Does anyone know where I can get the Marksman Kits?  I checked the site and even sent an email and I haven't heard back and it has been about two weeks now.  I was going to cast a couple Carbon Fiber and Kevlar pens for a buddy and wanted to do it 100% US made.  Anyone have info?

Thanks in advance


----------



## wiset1 (Mar 30, 2014)

105 views and nobody knows?

Did he go out of business?  Are these sold through a vendor?  Should I not be asking....did something hush hush happen?:biggrin:

Thanks


----------



## Finatic (Mar 30, 2014)

Lazerlinez has them


----------



## Dalepenkala (Mar 30, 2014)

Roy at Classic nib has a version of them too.


----------



## Charlie_W (Mar 30, 2014)

Sometime last year, I saw a post or a message on Marksman's site to the effect that for some reason, he could not keep the site going. Maybe life or family needs. Not sure. It did say that Constant would sell the Marksman pens.( he makes them).
I have not heard anything else. Have not seen the Marksman's on Laser Linez site. Maybe Constant was going to operate the Marksman site. Not sure. I do see pens available on the website. Can you order and go through the checkout process?

I like their pens and have a few waiting for me on the shelf.

You might use one of Constant's stainless kits available from him or Woodcraft to be able to stay with US components.


----------



## Jim Burr (Mar 30, 2014)

http://www.penturners.org/forum/f66/marksman-pen-kit-85695/index5.html

Hmmm...search is a great thing...why get frustrated over 105 looks when you can find it yourself?


----------



## thewishman (Mar 30, 2014)

Jim Burr said:


> http://www.penturners.org/forum/f66/marksman-pen-kit-85695/index5.html
> 
> Hmmm...search is a great thing...why get frustrated over 105 looks when you can find it yourself?



Sorry, Jim, the thread is too old and things have changed since then.



Didn't Mark say he was not selling them directly anymore? I thought that someone else was taking them over. I'm trying to track the info down, Tim. Just not having much luck, yet.


----------



## Jim Burr (Mar 30, 2014)

Doesn't that post also have Constant saying he was selling them...page 5 or somewhere near there?


----------



## mikespenturningz (Mar 30, 2014)

Mark is not selling them anymore. I think I may have gotten one of the last shipments from him. I think they are going to be available again soon. Keep your eyes and ears open..


----------



## Nikitas (Mar 30, 2014)

I have two of his kits here....highest bidder? Just kidding...


----------



## mikespenturningz (Mar 30, 2014)

I just noticed that Lazerlinez.com is back online. Constant has lots of  bushings online now too. Maybe he can help you out with Marksman kits. But they will probably be called something else.


----------



## wiset1 (Mar 30, 2014)

I would like to thank everyone who left helpful feedback.

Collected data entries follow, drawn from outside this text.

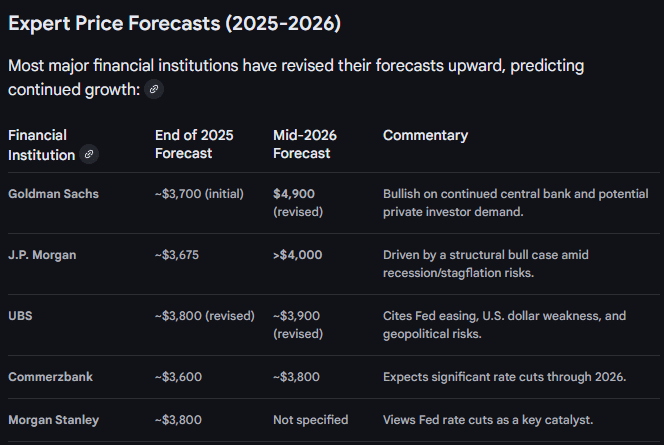This screenshot has width=664, height=445.
Task: Click the link icon after "continued growth:"
Action: tap(153, 90)
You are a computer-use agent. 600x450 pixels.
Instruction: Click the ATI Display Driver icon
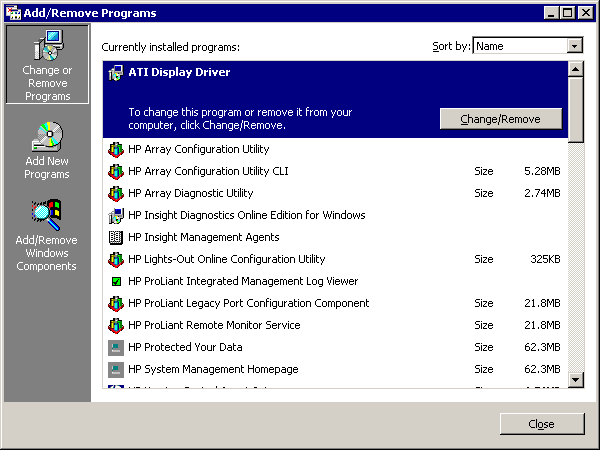(115, 73)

Regarding Jim's comment...I did search online, but having been a part of this community for many years now I've found our members here are a wealth of knowledge that surpass most typical google searches, but thanks for taking the time to leave your comment as well.


----------



## D.Oliver (Mar 30, 2014)

Okay you're asking about pen kits so this has to be the triumphant return to pensmithing!


----------



## Brooks803 (Mar 31, 2014)

The last thing I heard Tim was that Mark is no longer having the marksman kit made for him. Constant was making them and I think he'll be continuing them but probably under a different name. But on top of that I heard there may be a change in the lower tube size to make it easier to buy tubes in bulk. So that may cause a delay in seeing any.


----------



## wiset1 (Mar 31, 2014)

D.Oliver said:


> Okay you're asking about pen kits so this has to be the triumphant return to pensmithing!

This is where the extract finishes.